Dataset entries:
———

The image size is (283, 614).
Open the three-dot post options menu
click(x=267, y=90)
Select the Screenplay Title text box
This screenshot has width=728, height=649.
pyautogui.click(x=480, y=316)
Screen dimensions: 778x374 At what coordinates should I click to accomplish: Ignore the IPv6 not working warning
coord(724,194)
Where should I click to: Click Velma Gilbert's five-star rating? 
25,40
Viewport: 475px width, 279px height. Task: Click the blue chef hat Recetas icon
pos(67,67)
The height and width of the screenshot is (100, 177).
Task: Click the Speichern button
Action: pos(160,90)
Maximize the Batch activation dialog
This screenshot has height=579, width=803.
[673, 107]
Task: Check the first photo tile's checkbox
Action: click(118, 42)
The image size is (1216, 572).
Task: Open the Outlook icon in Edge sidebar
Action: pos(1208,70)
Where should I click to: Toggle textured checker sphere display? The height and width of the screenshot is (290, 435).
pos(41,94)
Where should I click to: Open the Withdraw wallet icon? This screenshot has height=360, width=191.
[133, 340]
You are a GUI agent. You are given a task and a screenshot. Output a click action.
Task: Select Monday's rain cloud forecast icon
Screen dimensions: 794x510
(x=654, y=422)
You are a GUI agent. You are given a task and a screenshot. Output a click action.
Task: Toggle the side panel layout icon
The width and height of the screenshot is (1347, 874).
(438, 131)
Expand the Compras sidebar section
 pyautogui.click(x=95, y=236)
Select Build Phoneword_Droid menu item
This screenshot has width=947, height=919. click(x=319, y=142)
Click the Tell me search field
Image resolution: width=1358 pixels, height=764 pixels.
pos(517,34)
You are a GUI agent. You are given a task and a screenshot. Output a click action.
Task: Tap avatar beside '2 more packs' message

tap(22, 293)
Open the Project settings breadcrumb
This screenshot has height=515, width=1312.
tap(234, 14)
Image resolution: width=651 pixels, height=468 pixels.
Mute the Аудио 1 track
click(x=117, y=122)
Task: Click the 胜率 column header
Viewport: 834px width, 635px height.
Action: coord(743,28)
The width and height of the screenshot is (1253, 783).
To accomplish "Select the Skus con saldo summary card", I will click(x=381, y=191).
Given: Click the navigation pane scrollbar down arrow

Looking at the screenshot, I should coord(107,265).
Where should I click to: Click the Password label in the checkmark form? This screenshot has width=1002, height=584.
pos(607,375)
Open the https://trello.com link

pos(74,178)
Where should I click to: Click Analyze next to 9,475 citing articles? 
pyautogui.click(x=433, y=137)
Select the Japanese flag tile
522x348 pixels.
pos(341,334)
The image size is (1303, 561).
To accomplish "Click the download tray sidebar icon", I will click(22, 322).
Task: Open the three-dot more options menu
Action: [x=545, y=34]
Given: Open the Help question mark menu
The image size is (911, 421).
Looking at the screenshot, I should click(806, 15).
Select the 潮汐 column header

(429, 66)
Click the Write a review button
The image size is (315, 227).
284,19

———

WHAT YOU WILL DO:
All of the entries above should be written out verbatim.

WRITTEN ANSWER:
The image size is (283, 614).
Open the three-dot post options menu
click(x=267, y=90)
Select the Screenplay Title text box
This screenshot has width=728, height=649.
pyautogui.click(x=480, y=316)
Screen dimensions: 778x374 At what coordinates should I click to accomplish: Ignore the IPv6 not working warning
coord(724,194)
Where should I click to: Click Velma Gilbert's five-star rating? 
25,40
Viewport: 475px width, 279px height. Task: Click the blue chef hat Recetas icon
pos(67,67)
The height and width of the screenshot is (100, 177).
Task: Click the Speichern button
Action: pos(160,90)
Maximize the Batch activation dialog
This screenshot has height=579, width=803.
[673, 107]
Task: Check the first photo tile's checkbox
Action: click(118, 42)
The image size is (1216, 572).
Task: Open the Outlook icon in Edge sidebar
Action: pos(1208,70)
Where should I click to: Toggle textured checker sphere display? The height and width of the screenshot is (290, 435).
pos(41,94)
Where should I click to: Open the Withdraw wallet icon? This screenshot has height=360, width=191.
[133, 340]
You are a GUI agent. You are given a task and a screenshot. Output a click action.
Task: Select Monday's rain cloud forecast icon
Screen dimensions: 794x510
(x=654, y=422)
You are a GUI agent. You are given a task and a screenshot. Output a click action.
Task: Toggle the side panel layout icon
The width and height of the screenshot is (1347, 874).
(438, 131)
Expand the Compras sidebar section
 pyautogui.click(x=95, y=236)
Select Build Phoneword_Droid menu item
This screenshot has width=947, height=919. click(x=319, y=142)
Click the Tell me search field
Image resolution: width=1358 pixels, height=764 pixels.
pos(517,34)
You are a GUI agent. You are given a task and a screenshot. Output a click action.
Task: Tap avatar beside '2 more packs' message

tap(22, 293)
Open the Project settings breadcrumb
This screenshot has height=515, width=1312.
tap(234, 14)
Image resolution: width=651 pixels, height=468 pixels.
Mute the Аудио 1 track
click(x=117, y=122)
Task: Click the 胜率 column header
Viewport: 834px width, 635px height.
Action: coord(743,28)
The width and height of the screenshot is (1253, 783).
To accomplish "Select the Skus con saldo summary card", I will click(x=381, y=191).
Given: Click the navigation pane scrollbar down arrow

Looking at the screenshot, I should coord(107,265).
Where should I click to: Click the Password label in the checkmark form? This screenshot has width=1002, height=584.
pos(607,375)
Open the https://trello.com link

pos(74,178)
Where should I click to: Click Analyze next to 9,475 citing articles? 
pyautogui.click(x=433, y=137)
Select the Japanese flag tile
522x348 pixels.
pos(341,334)
The image size is (1303, 561).
To accomplish "Click the download tray sidebar icon", I will click(22, 322).
Task: Open the three-dot more options menu
Action: [x=545, y=34]
Given: Open the Help question mark menu
The image size is (911, 421).
Looking at the screenshot, I should click(806, 15).
Select the 潮汐 column header

(429, 66)
Click the Write a review button
The image size is (315, 227).
284,19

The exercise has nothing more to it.